Please write out exactly the lines of the data below from the line holding "Image resolution: width=1666" through the line holding "Turn off the upper Show scrollbar toggle", and leave out the rest.

### Provided records
▼
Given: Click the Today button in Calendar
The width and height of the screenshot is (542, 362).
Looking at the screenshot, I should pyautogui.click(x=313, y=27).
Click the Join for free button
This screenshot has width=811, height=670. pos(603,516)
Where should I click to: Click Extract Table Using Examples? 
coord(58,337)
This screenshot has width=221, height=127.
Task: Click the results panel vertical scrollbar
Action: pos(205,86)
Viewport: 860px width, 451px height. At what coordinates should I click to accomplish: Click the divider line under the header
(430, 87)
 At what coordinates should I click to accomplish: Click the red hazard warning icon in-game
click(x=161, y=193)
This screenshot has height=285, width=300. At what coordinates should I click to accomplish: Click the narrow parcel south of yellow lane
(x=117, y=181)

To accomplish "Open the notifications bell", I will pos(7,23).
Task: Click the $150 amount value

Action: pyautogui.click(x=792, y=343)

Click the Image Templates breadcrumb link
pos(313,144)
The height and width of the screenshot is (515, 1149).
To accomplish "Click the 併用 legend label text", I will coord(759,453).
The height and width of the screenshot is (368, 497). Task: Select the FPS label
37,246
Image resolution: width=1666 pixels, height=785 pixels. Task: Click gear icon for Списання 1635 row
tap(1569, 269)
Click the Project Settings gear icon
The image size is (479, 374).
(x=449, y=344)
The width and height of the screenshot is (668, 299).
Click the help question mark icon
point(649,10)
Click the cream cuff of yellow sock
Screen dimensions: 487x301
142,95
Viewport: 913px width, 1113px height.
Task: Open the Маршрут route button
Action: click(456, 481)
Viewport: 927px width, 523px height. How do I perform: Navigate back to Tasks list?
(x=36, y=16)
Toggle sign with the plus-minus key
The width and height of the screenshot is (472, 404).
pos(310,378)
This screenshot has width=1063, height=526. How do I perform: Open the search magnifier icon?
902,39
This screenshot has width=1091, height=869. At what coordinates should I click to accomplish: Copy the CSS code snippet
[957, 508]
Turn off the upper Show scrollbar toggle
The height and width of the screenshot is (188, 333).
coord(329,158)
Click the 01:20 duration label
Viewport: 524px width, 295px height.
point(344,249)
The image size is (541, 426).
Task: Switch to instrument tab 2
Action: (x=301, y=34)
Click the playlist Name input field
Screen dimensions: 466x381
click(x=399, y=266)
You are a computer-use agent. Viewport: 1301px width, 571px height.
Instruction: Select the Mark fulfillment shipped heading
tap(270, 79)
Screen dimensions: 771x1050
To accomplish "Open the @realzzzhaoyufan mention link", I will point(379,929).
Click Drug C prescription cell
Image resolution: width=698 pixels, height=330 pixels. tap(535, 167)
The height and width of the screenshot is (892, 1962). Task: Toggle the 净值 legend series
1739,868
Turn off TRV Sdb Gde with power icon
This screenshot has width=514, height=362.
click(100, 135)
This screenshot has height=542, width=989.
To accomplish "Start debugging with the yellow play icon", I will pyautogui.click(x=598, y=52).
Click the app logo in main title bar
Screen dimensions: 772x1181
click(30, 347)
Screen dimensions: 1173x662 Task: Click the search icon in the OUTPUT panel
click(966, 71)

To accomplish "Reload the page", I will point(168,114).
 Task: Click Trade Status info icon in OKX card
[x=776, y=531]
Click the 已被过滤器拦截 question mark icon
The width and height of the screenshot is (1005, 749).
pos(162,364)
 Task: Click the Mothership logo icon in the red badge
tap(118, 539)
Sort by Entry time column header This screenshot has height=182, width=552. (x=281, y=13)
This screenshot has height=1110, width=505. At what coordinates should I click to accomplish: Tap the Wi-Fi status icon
▲
### Task answer
Image resolution: width=1666 pixels, height=785 pixels. Task: Click gear icon for Списання 1635 row
tap(1569, 269)
Click the Project Settings gear icon
The image size is (479, 374).
(x=449, y=344)
The width and height of the screenshot is (668, 299).
Click the help question mark icon
point(649,10)
Click the cream cuff of yellow sock
Screen dimensions: 487x301
142,95
Viewport: 913px width, 1113px height.
Task: Open the Маршрут route button
Action: click(456, 481)
Viewport: 927px width, 523px height. How do I perform: Navigate back to Tasks list?
(x=36, y=16)
Toggle sign with the plus-minus key
The width and height of the screenshot is (472, 404).
pos(310,378)
This screenshot has width=1063, height=526. How do I perform: Open the search magnifier icon?
902,39
This screenshot has width=1091, height=869. At what coordinates should I click to accomplish: Copy the CSS code snippet
[957, 508]
Turn off the upper Show scrollbar toggle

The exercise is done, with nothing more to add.